The CALL_PAL format is used by the CALL_PAL instruction, which is used to call PALcode subroutines. The format retains the opcode field but replaces the others with a 26-bit function field, which contains an integer specifying a PAL subroutine.

==Instruction set==

===Control instructions===
The control instructions consist of conditional and unconditional branches, and jumps. The conditional and unconditional branch instructions use the branch instruction format, while the jump instructions use the memory instruction format.

Conditional branches test whether the least significant bit of a register is set or clear, or compare a register as a signed quadword to zero, and branch if the specified condition is true. The conditions available for comparing a register to zero are equality, inequality, less than, less than or equal to, greater than or equal to, and greater than. The new address is computed by longword aligning and sign extending the 21-bit displacement and adding it to the address of the instruction following the conditional branch.

Unconditional branches update the program counter with a new address computed in the same way as conditional branches. They also save the address of the instruction following the unconditional branch to a register. There are two such instructions, and they differ only in the hints provided for the branch prediction hardware.

There are four jump instructions. These all perform the same operation, saving the address of the instruction following the jump, and providing the program counter with a new address from a register. They differ in the hints provided to the branch prediction hardware. The unused displacement field is used for this purpose.

===Integer arithmetic===
The integer arithmetic instructions perform addition, multiplication, and subtraction on longwords and quadwords; and comparison on quadwords. There is no instruction(s) for division as the architects considered the implementation of division in hardware to be adverse to simplicity. In addition to the standard add and subtract instructions, there are scaled versions. These versions shift the second operand to the left by two or three bits before adding or subtracting. The Multiply Longword and Multiply Quadword instructions write the least significant 32 or 64 bits of a 64- or 128-bit result to the destination register, respectively. Since it is useful to obtain the most significant half, the Unsigned Multiply Quadword High (UMULH) instruction is provided. UMULH is used for implementing multi-precision arithmetic and division algorithms. The concept of a separate instruction for multiplication that returns the most significant half of a result was taken from PRISM.

The instructions that operate on longwords ignore the most significant half of the register and the 32-bit result is sign-extended before it is written to the destination register. By default, the add, multiply, and subtract instructions, with the exception of UMULH and scaled versions of add and subtract, do not trap on overflow. When such functionality is required, versions of these instructions that perform overflow detection and trap on overflow are provided.

The compare instructions compare two registers or a register and a literal and write '1' to the destination register if the specified condition is true or '0' if not. The conditions are equality, inequality, less than or equal to, and less than. With the exception of the instructions that specify the former two conditions, there are versions that perform signed and unsigned compares.

## [Given entries]
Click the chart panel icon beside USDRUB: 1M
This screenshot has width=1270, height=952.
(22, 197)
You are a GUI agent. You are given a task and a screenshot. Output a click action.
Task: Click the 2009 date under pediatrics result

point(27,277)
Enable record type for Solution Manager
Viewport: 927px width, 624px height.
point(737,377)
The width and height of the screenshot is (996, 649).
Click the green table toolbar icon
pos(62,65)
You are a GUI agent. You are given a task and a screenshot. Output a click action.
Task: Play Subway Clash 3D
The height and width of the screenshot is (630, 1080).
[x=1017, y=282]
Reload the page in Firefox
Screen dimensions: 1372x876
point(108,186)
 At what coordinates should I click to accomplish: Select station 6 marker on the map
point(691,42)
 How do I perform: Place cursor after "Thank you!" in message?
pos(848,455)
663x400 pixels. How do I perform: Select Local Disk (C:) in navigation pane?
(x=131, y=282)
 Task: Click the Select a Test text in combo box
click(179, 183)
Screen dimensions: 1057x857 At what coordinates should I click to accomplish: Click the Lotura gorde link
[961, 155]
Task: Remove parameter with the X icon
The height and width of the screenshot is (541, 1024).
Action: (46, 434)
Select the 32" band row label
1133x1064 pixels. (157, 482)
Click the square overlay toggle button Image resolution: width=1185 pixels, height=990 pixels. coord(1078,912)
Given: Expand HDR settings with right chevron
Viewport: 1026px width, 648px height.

## [Job A]
Using the instruction-set text, explain why the integer arithmetic instructions include no division instruction.
## [Job B]
Answer these questions from the instruction-set text:
(i) How wide is the function field in the CALL_PAL format?
(ii) How many jump instructions are there?
(iii) By how many bits do the scaled add and subtract versions shift the second operand to the left?

## [Expected answer A]
The integer arithmetic instructions include no division instruction because the architects considered implementing division in hardware to be adverse to simplicity.

## [Expected answer B]
(i) 26 bits
(ii) Four
(iii) Two or three bits